Training or running a hyperparameter optimization for your model takes much computational power that you might not have on your local machine. Luckily you can run your experiments on remote computers!

Here are some useful tools and hints for running on remote machines:

tmux

To be able to run multiple experiments in parallel or to close your connection and not terminate your processes, tmux is very useful.

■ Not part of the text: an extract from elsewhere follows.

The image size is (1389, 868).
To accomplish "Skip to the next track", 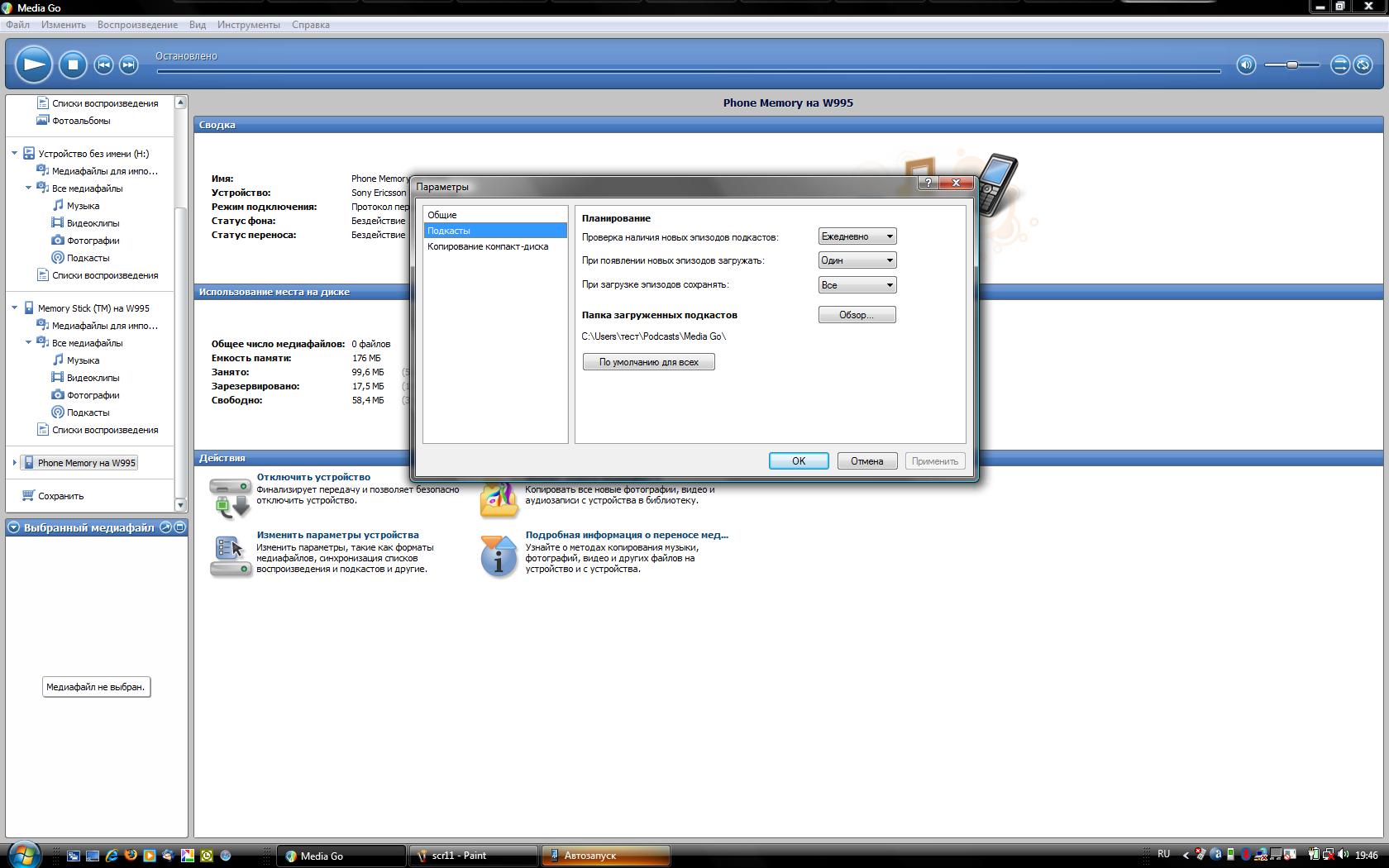I will tap(128, 65).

You can create a session with tmux. To detach from a tmux session, press Ctrl + B and then D immediately afterwards. To reattach, run tmux attach -t SESSION_INDEX (SESSION_INDEX is 0 if you have only one tmux session). List your tmux sessions with tmux ls. Kill a tmux session with tmux kill-session -t SESSION_INDEX. To scroll inside a tmux session, press Ctrl + B PageUp (or PageDown for the other direction), Ctrl + C to leave the scroll mode.

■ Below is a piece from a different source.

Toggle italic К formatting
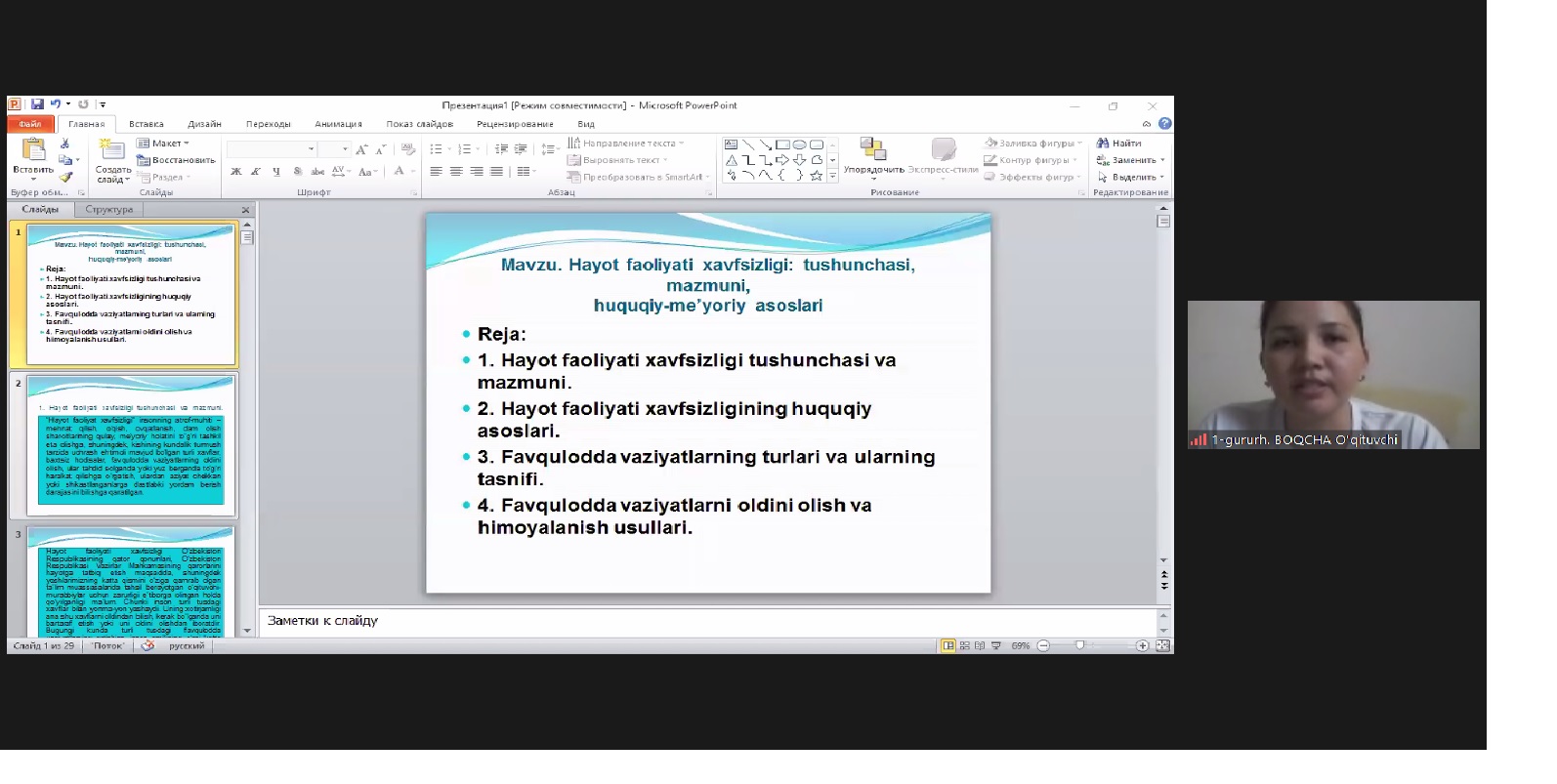This screenshot has width=1557, height=784. click(256, 172)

In your tmux session, activate your venv with

conda activate scilabrl
source ./set_paths.sh

Choosing a GPU

You can select the GPU you want to train on with e.g. export CUDA_VISIBLE_DEVICES=0 in your venv.

Mounting storage

You can mount the server storage to your PC with

mkdir /storage/remote_pc (creates a folder to mount to)

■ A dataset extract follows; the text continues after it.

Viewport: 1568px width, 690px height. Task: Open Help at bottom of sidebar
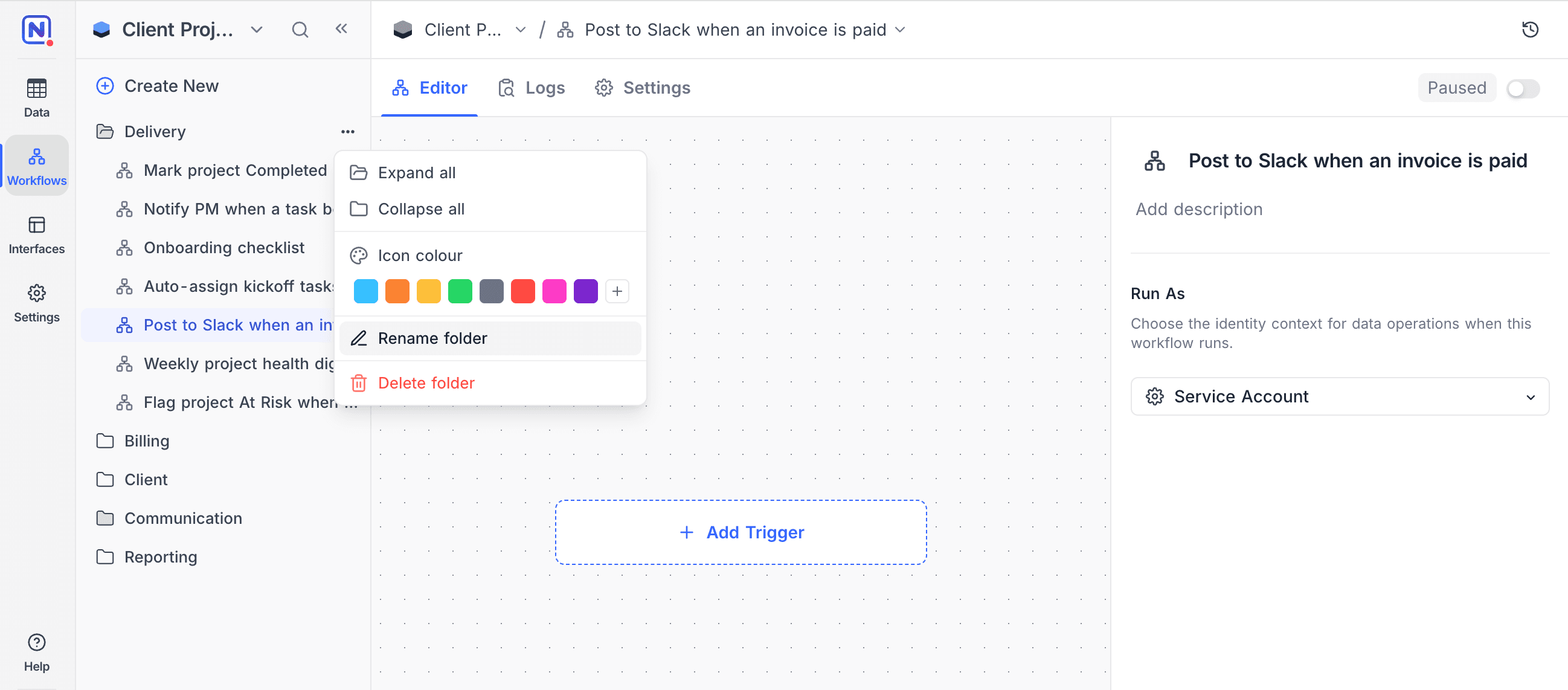tap(36, 653)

chmod 777 /storage/remote_pc (sets the permissions for this folder)

sshfs USERNAME@remote_server.de:/data/USERNAME /storage/remote_pc (mounts the storage so you can access it from your local PC through the Files UI.) If you’re not mounting for the first time, this is the only command you have to run.

Other

See all your processes with ps -ef | grep USERNAME

Kill all your processes with pkill -u USERNAME